_ENTRIES SUPPLIED_.
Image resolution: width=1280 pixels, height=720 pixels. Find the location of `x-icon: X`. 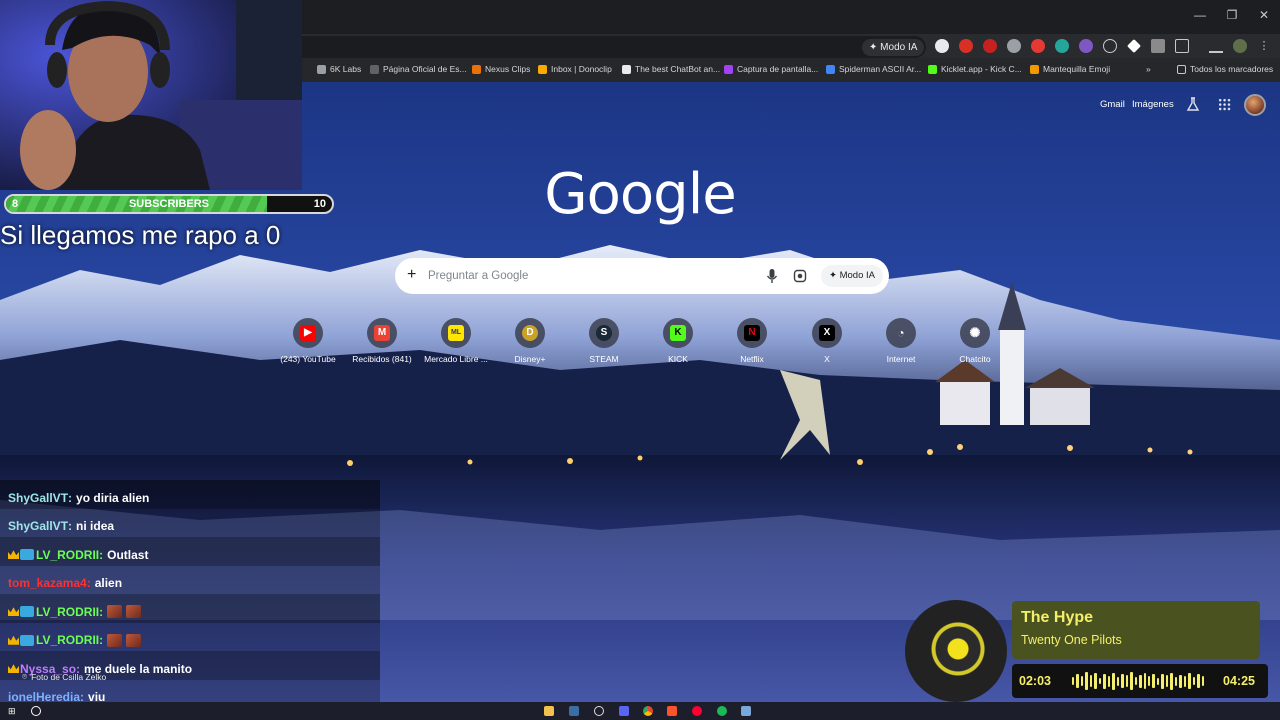

x-icon: X is located at coordinates (827, 333).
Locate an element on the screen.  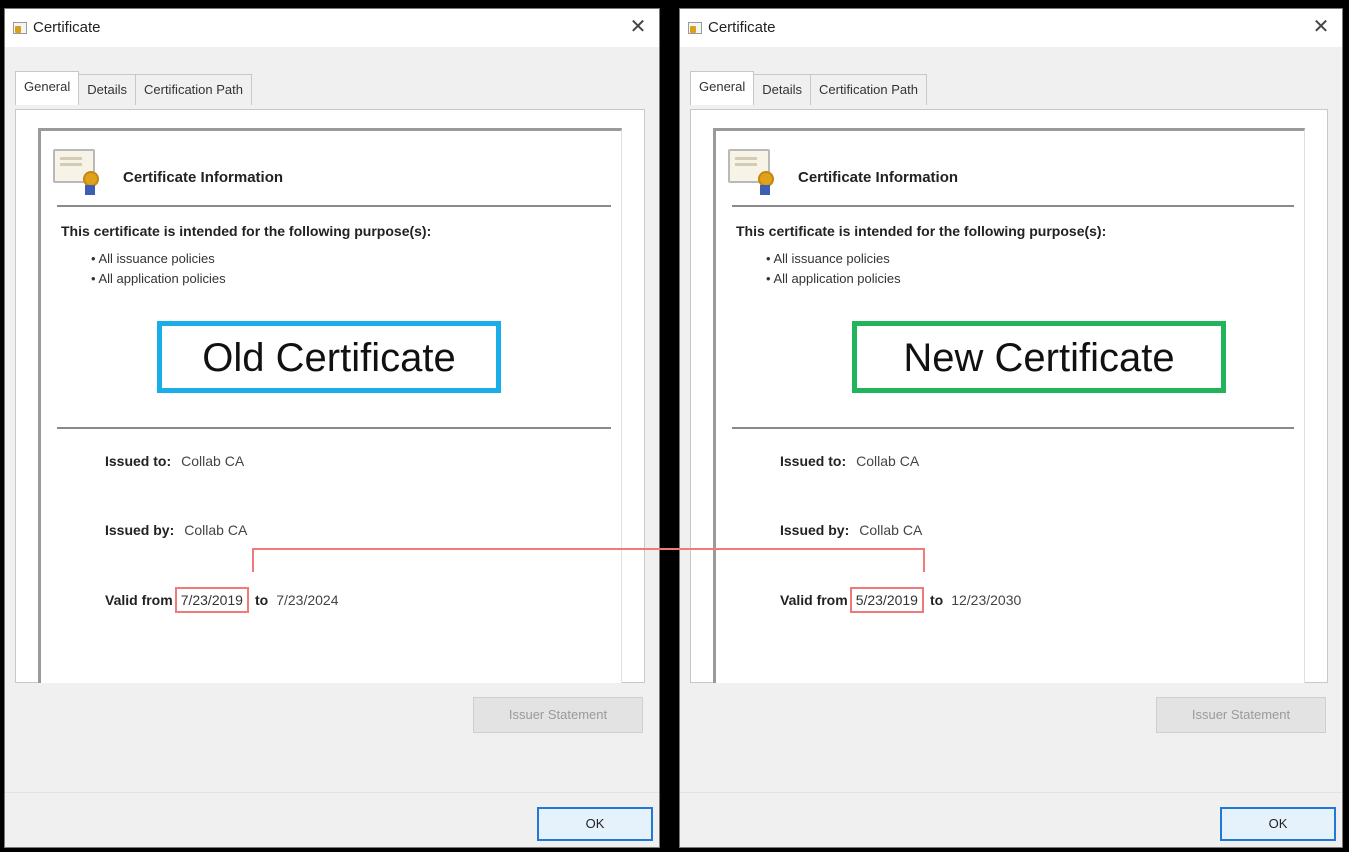
old-certificate-label: Old Certificate is located at coordinates (329, 357).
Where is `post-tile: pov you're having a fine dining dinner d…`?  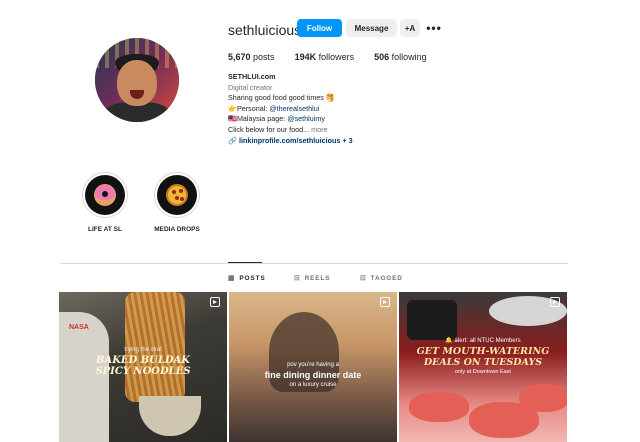
post-tile: pov you're having a fine dining dinner d… is located at coordinates (313, 367).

_WORK ITEM_.
Copy out every one of the lines above word for word, omitting the pictures.

_ANSWER SPACE_.
Image resolution: width=1280 pixels, height=720 pixels. Find the location of `x-icon: X`. 

x-icon: X is located at coordinates (827, 333).
Locate an element on the screen.  
old-certificate-label: Old Certificate is located at coordinates (329, 357).
Where is `post-tile: pov you're having a fine dining dinner d…`?  
post-tile: pov you're having a fine dining dinner d… is located at coordinates (313, 367).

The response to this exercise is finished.